[begin Page extract]

Sharon Bembry was born and raised in the Georgetown section of Washington, DC. When Sharon was 18 months old, her mother passed away and she began living with her Aunt and Grandmother. Sharon loved living at her Grandmother’s house because it had many places where she could hide. Recently, she went back to Washington and wanted to know if her Grandmother’s house was as she remembered it. To her great surprise, it was. She says she was reminded of all of the wonderful times she spent there.
At the age of 10, Sharon’s father remarried, and soon after, she began living with him and his new wife in Fairmount Heights, MD. That’s when Sharon became a lover of music. Her love of music came from her father who was a huge jazz buff. They would sit together in the basement rec room for hours listening to music.
For 32 years, Sharon was employed by the Upper Freehold Regional School District in New Jersey. She was their first ever Attendance Officer, and was responsible for both the elementary/middle school, and the high school. Upon arriving on her first day, she was given a desk, a telephone, and a list of students who were absent for the day. She asked herself “now what?” When she began doing home visits, she would get an address that looked like this: RD2 Box 265, New Egypt, NJ. She said to herself "What the hell is an RD2?", and where is New Egypt, NJ? After many trips up and down various roads she found herself stopping at the local post office to get directions. Back in 1976 this District was mainly farm land, and often the children who were absent from school were kept home to help out on the family farm. Another part of Sharon’s job was something she disliked. She would have to appear in court against the parents who failed to send their children to school. Later, as technology moved ahead, Sharon helped to develop and set up a computerized program to automate phone calls to parents during the evening instead of during the day, because, as you can imagine, the children could (and probably did) erase messages.
The pride and joy of Sharon’s life are her two sons, Joe and Eric, and her five grandchildren. Her son Joe has two children, Isaiah, 19 who is attending Montclair State University, and Alaia–3, with his wife Kerin. Her son Eric and his wife Jenny have three children, Adriana–8, Devin–6, and Brooks–3.
In 2006, Sharon met the love of her life, Lois Powell through mutual friends at a garden party in Brooklyn, and for her, the rest is history!
Sharon’s hobbies include listening to her favorite girl group The Chantels, Mahjong, and dancing. She LOVES to dance!
When did you start volunteering at CAMP Rehoboth?
Prior to my move to Rehoboth, I was always attending functions sponsored by CAMP. Through my friendship with Kathy Wiz and Muriel Hogan, I was encouraged to start volunteering. I must say it has been a very rewarding experience.
What events/activities have you been involved with as a volunteer?
I have been involved in a lot of different activities and events. I have done mailings for many of the events at CAMP Rehoboth, worked at the Food Bank in Milford, worked with the kids from Burton Village, and I always volunteer at World AIDS Day.
What’s your best memory volunteering here?
My best memory is working with the kids from Burton Village helping them make Christmas cards for their parents. I enjoyed teaching them to work together.
Of the many events held by CAMP Rehoboth, which is your favorite?
My favorite is the World AIDS Day Walk and Service of Remembrance. The walk starts at the Rehoboth Beach Bandstand and ends at All Saints Church. I am one of the volunteers that read from a list of those who lost their battle to AIDS. It is such a heartfelt, peaceful, and serene experience with all of the candles glowing.
Favorite season here at the beach?

[end Page extract]

> _Written task 1_
Convert the source data records below into a numbered list, leaving out blank lines and pictures.

[begin Data records]

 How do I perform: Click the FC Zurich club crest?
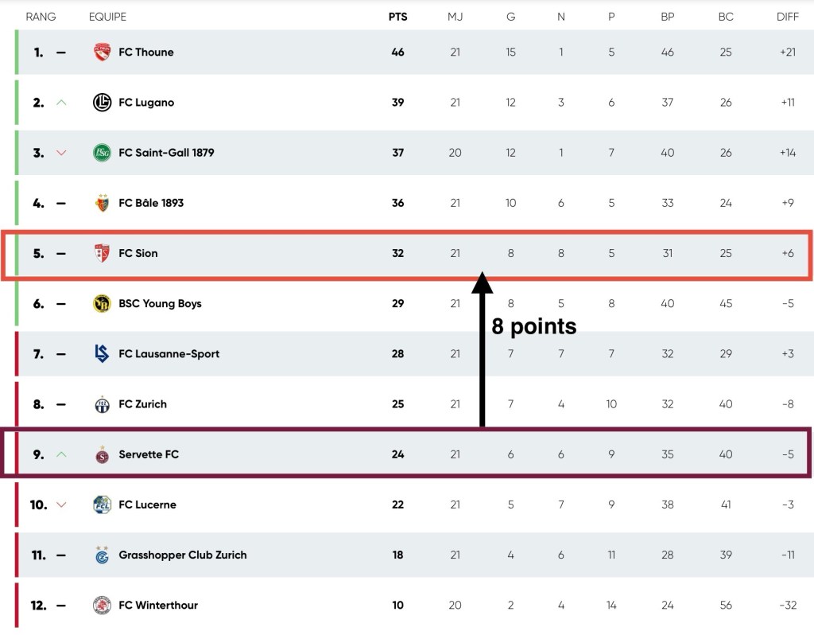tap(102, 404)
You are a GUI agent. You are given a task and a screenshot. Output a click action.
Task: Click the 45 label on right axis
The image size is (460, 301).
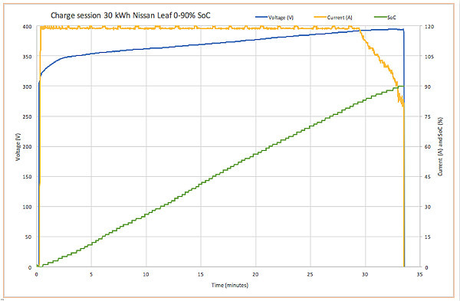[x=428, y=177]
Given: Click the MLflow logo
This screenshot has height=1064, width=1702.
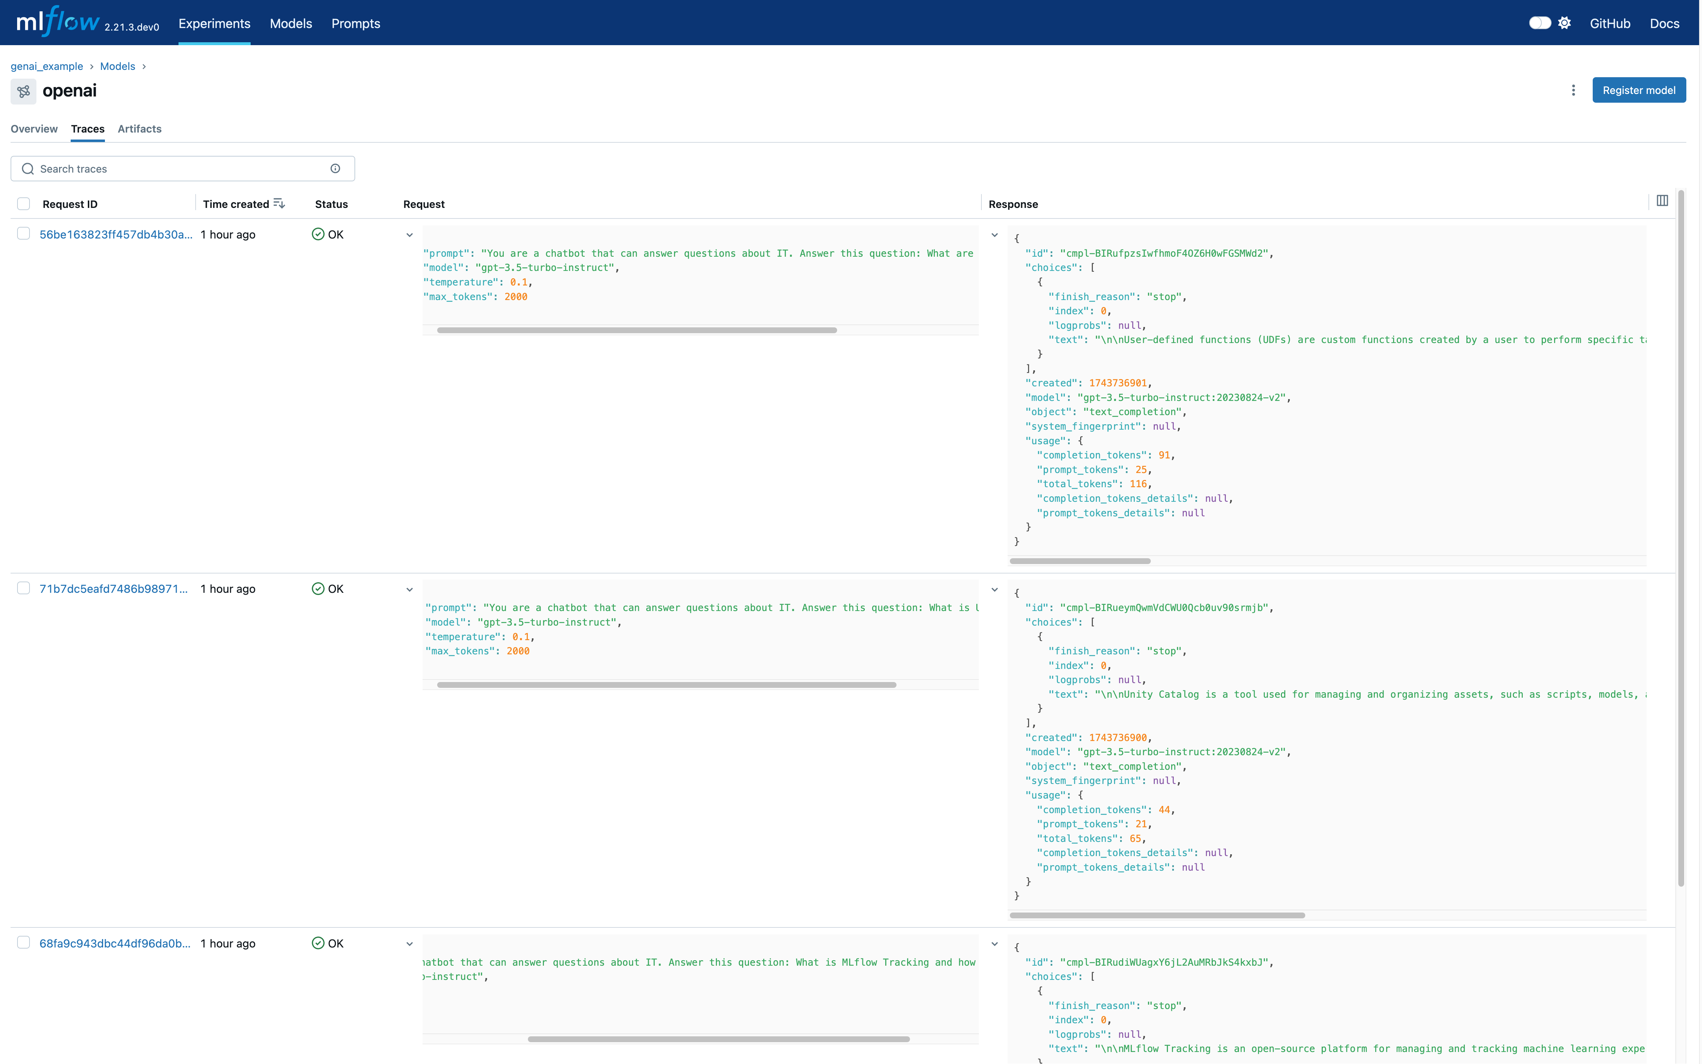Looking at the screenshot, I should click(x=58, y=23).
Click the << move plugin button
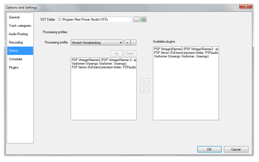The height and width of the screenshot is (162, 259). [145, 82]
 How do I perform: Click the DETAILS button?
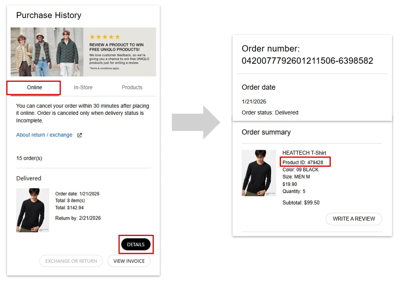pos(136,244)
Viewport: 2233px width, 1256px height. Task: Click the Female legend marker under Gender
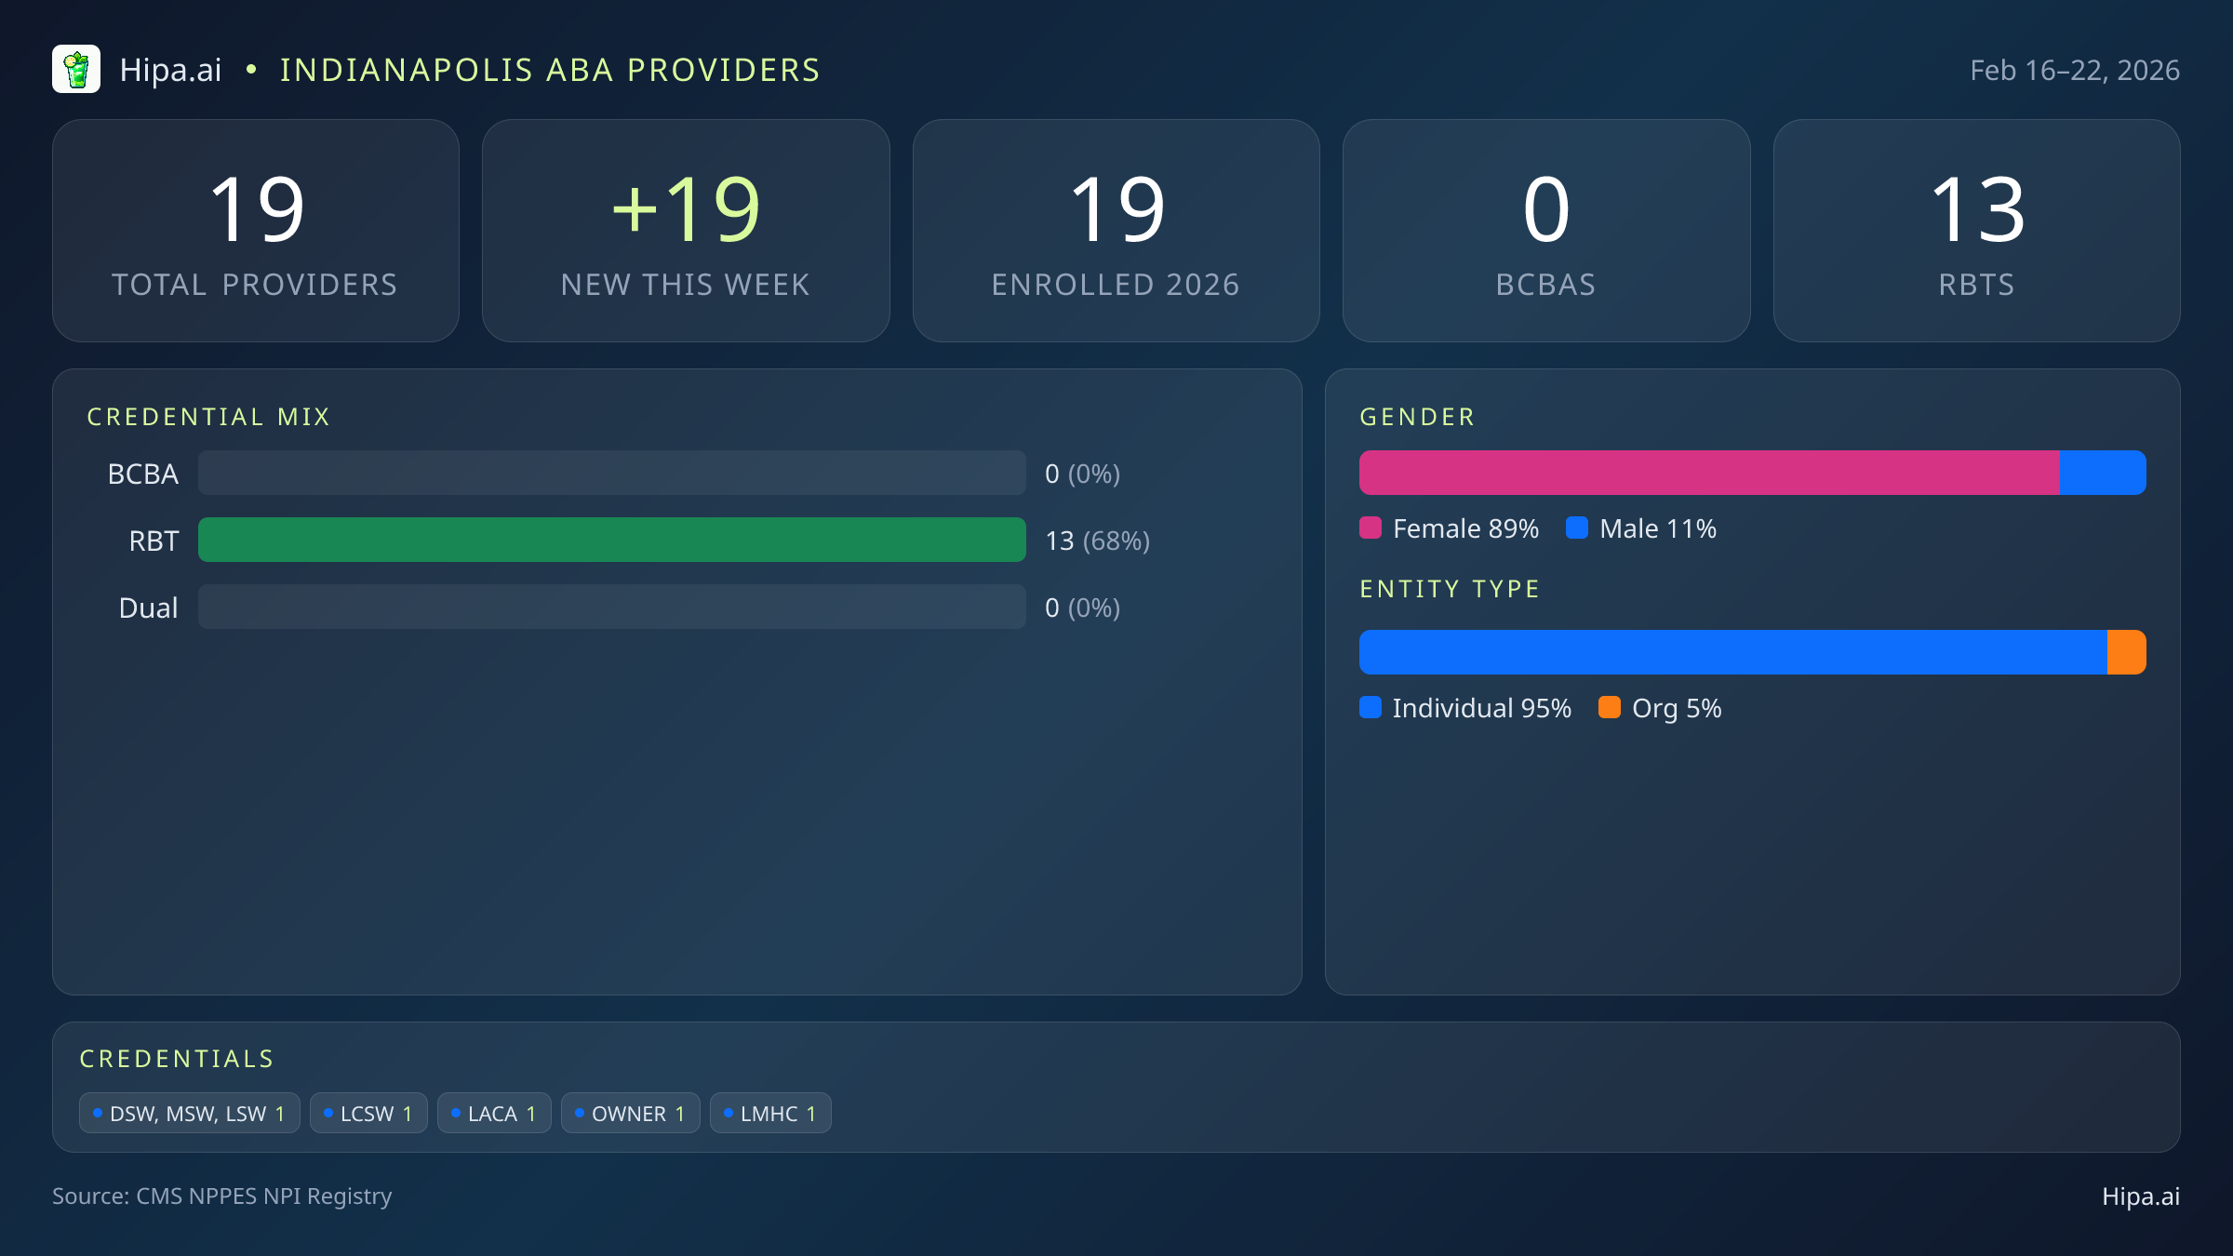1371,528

[end Data records]

> _Written task 2_
Rename "Mahjong" to "bridge" in the volunteer profile between "Sharon’s hobbies include" and "World AIDS Day.", inclusive, and write out that passage again.

> _Finished answer 1_
1.  How do I perform: Click the FC Zurich club crest?
2. tap(102, 404)
3. You are a GUI agent. You are given a task and a screenshot. Output a click action.
4. Task: Click the 45 label on right axis
5. The image size is (460, 301).
6. [x=428, y=177]
7. Given: Click the MLflow logo
8. This screenshot has height=1064, width=1702.
9. Looking at the screenshot, I should click(x=58, y=23).
10. Click the << move plugin button
11. The height and width of the screenshot is (162, 259). [145, 82]
12.  How do I perform: Click the DETAILS button?
13. pos(136,244)
14. Viewport: 2233px width, 1256px height. Task: Click the Female legend marker under Gender
15. 1371,528

> _Finished answer 2_
Sharon’s hobbies include listening to her favorite girl group The Chantels, bridge, and dancing. She LOVES to dance!
When did you start volunteering at CAMP Rehoboth?
Prior to my move to Rehoboth, I was always attending functions sponsored by CAMP. Through my friendship with Kathy Wiz and Muriel Hogan, I was encouraged to start volunteering. I must say it has been a very rewarding experience.
What events/activities have you been involved with as a volunteer?
I have been involved in a lot of different activities and events. I have done mailings for many of the events at CAMP Rehoboth, worked at the Food Bank in Milford, worked with the kids from Burton Village, and I always volunteer at World AIDS Day.